Numerosi sono i viaggi fatti in questo periodo sia in Europa che fuori dell'Europa (Unione Sovietica, Georgia e Uzbekistan, Tunisia, Cina, Stati Uniti, Canada, Messico, Colombia, Argentina, Perù, Giappone, India).

Nel 1996 viene nominato dal presidente della Repubblica Oscar Luigi Scalfaro, Cavaliere di Gran Croce dell'Ordine di gran merito della Repubblica Italiana.

Sanguineti, che ha lasciato nel 2000 l'Università e ha ricevuto numerosi premi letterari tra i quali la Corona d'oro di Struga, è membro e fondatore della "Accadémie Européenne de poésie"] (Lussemburgo) e membro consulente del "Poetry International" (Rotterdam). Precedentemente Faraone poetico dell'Istituto Patafisico di Milano, dal 2001 è Satrapo Trascendentale, Gran Maestro O.G.G. (Parigi) e presidente dell'Oplepo.


Il 5 giugno 2006 al poeta è stato assegnato il Premio Librex Montale[6].

È diventato presidente onorario dell'associazione politica Unione a Sinistra[7] ed è stato candidato alle primarie dell'Unione per l'elezione del sindaco di Genova, tenutesi il 4 febbraio 2007, sostenuto da: Partito dei Comunisti Italiani, Partito della Rifondazione Comunista e Unione a Sinistra, ottenne il 14% dei voti. Le primarie sono state vinte da Marta Vincenzi, candidata de L'Ulivo (60%).
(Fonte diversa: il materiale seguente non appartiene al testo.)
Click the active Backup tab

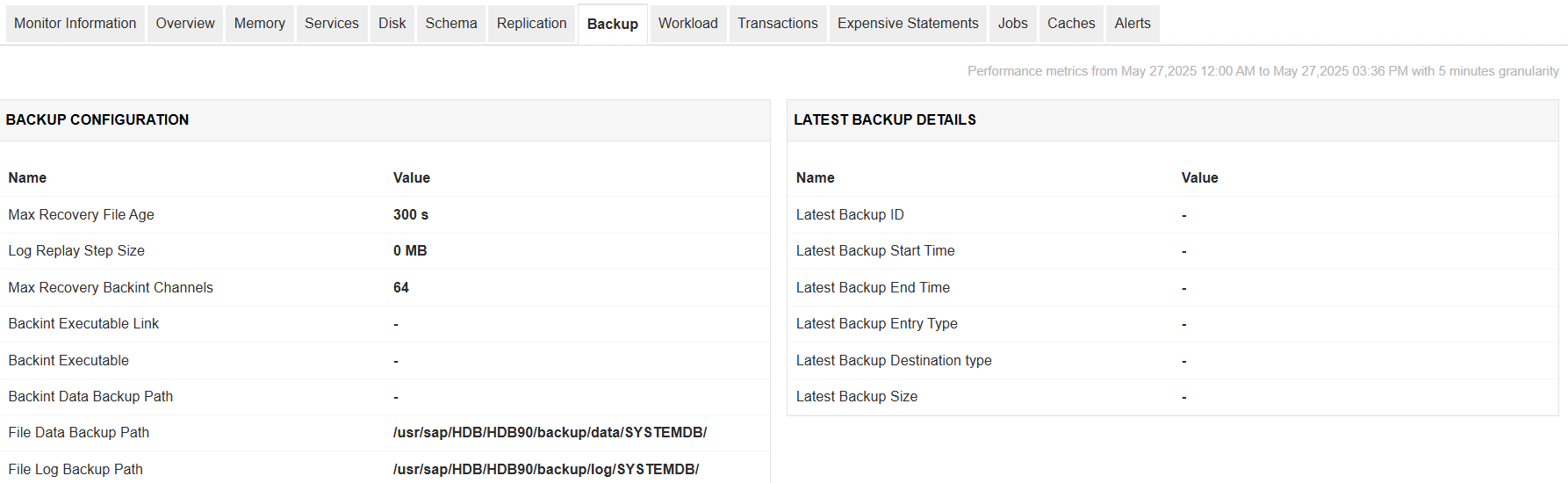pos(612,25)
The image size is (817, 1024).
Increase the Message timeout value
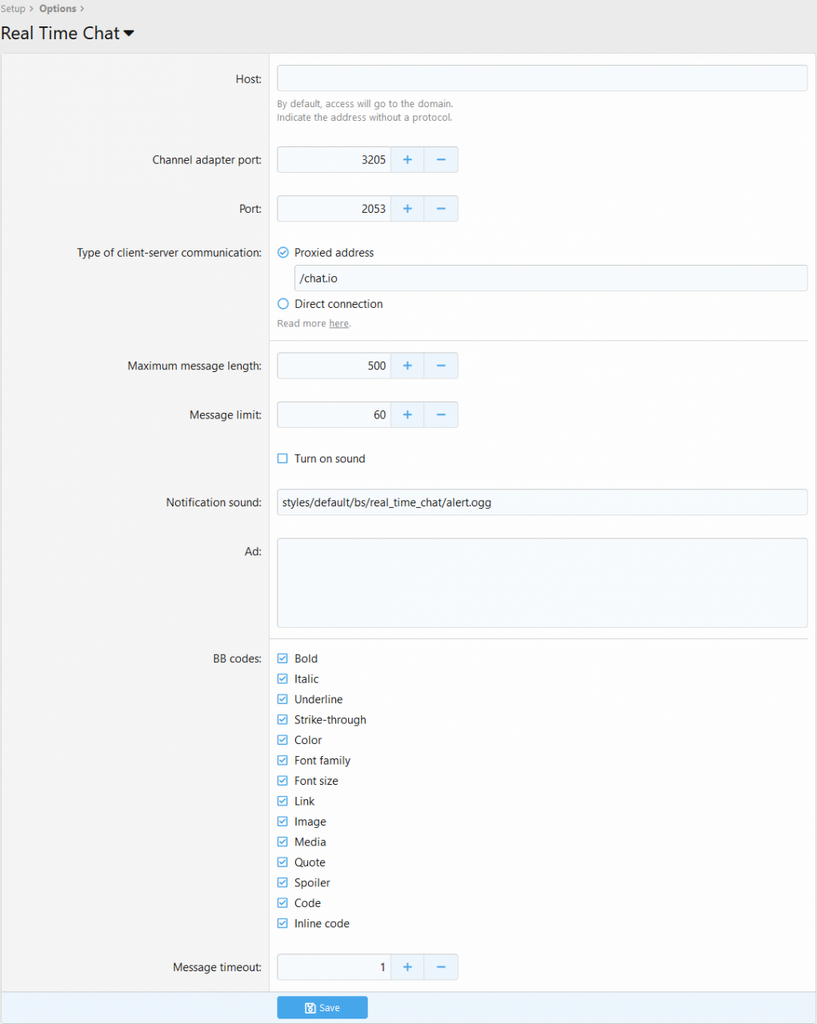(x=407, y=967)
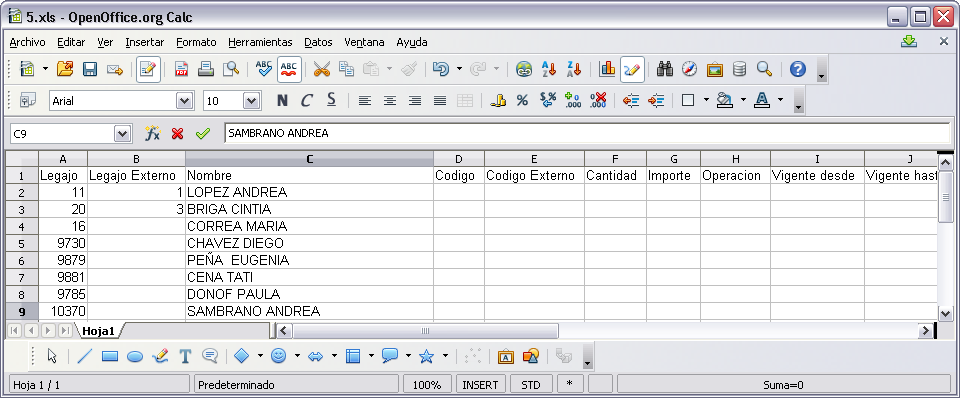Click the INSERT mode status field

[x=481, y=385]
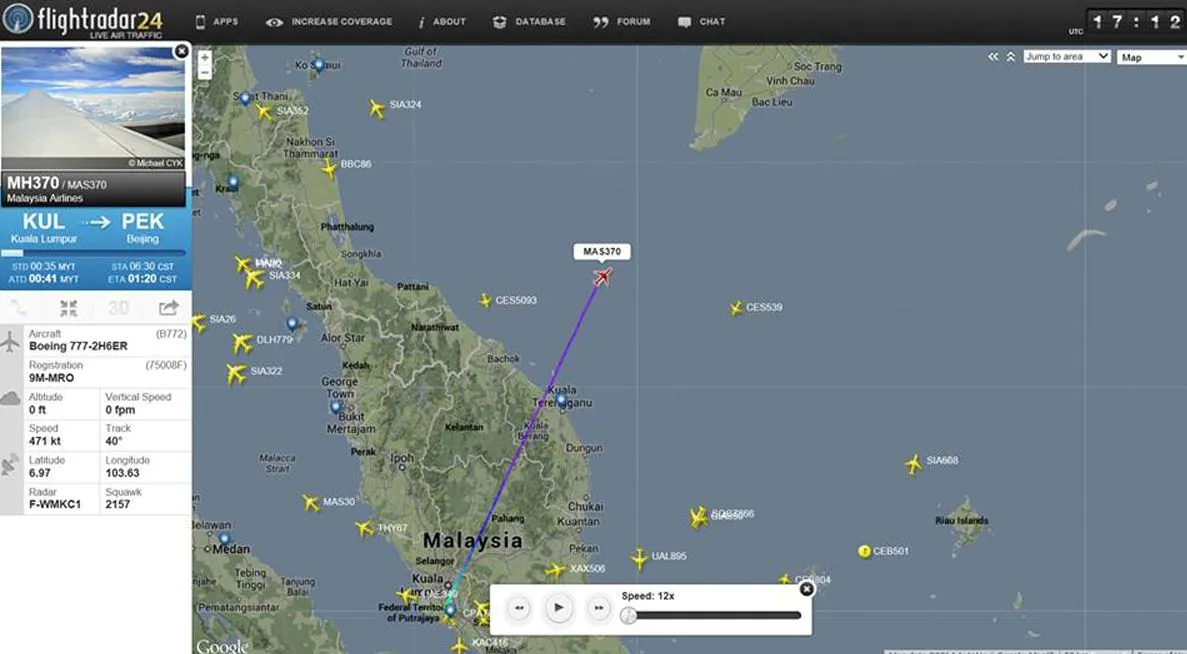Click the share icon in flight panel
1187x654 pixels.
pos(168,308)
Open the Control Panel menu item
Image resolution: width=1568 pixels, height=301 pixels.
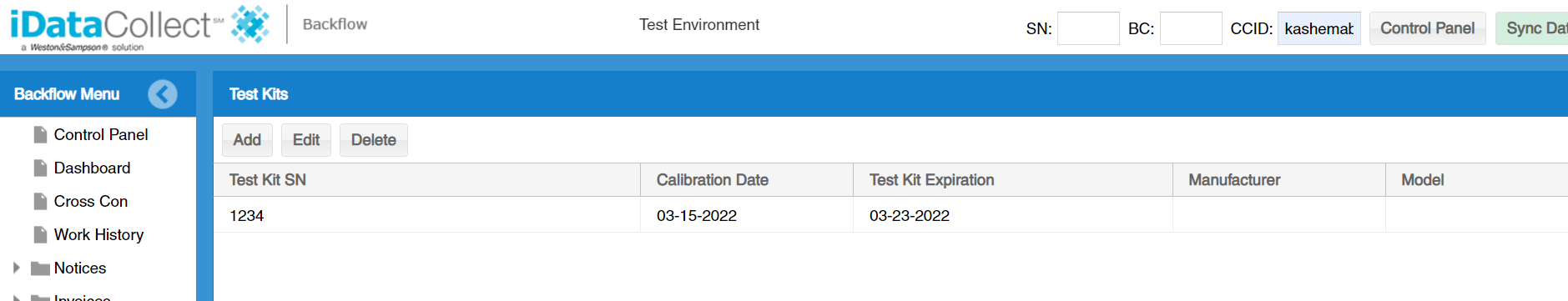click(101, 135)
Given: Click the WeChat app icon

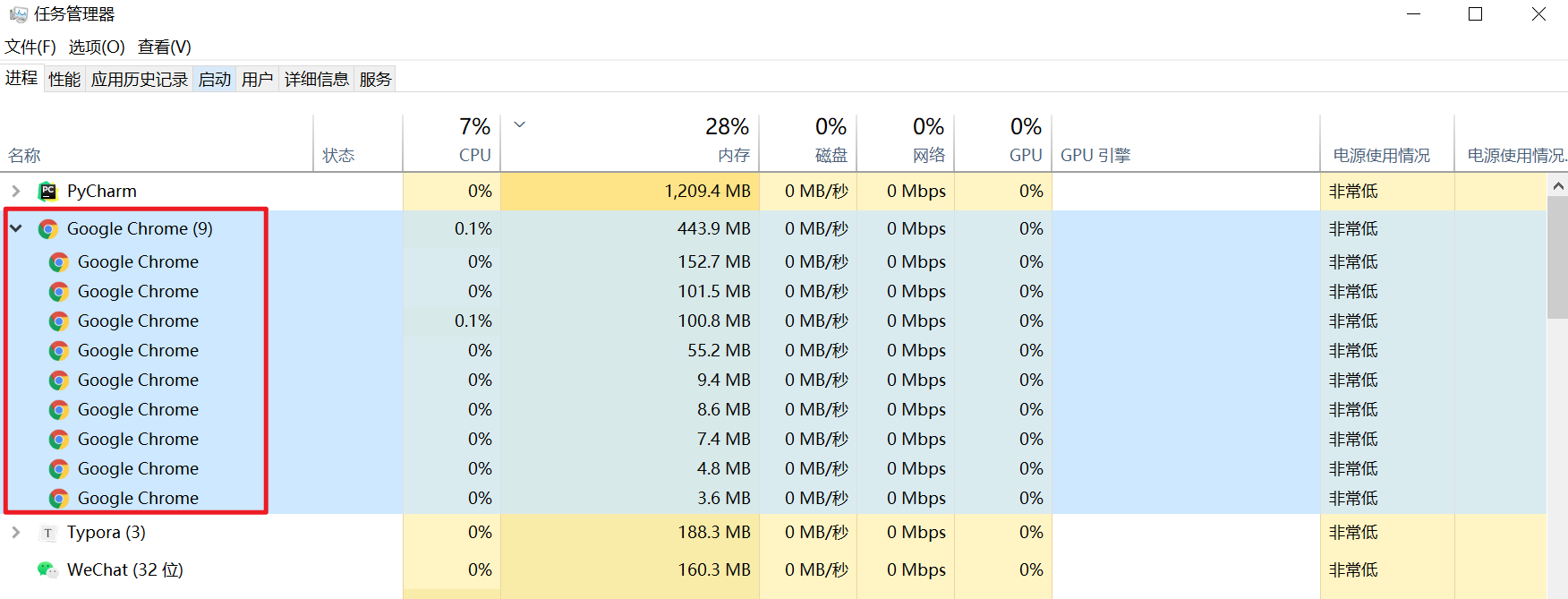Looking at the screenshot, I should pyautogui.click(x=47, y=570).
Secondo è arrivato Stefano Zara.

Il 18 maggio 2010 Edoardo Sanguineti viene ricoverato d'urgenza a causa di un aneurisma che provocava da diversi giorni fitte all'addome. Alle 13:30 Sanguineti morì, all'età di 79 anni, ancora in sala operatoria. La procura ha aperto un'inchiesta per omicidio colposo a carico di ignoti.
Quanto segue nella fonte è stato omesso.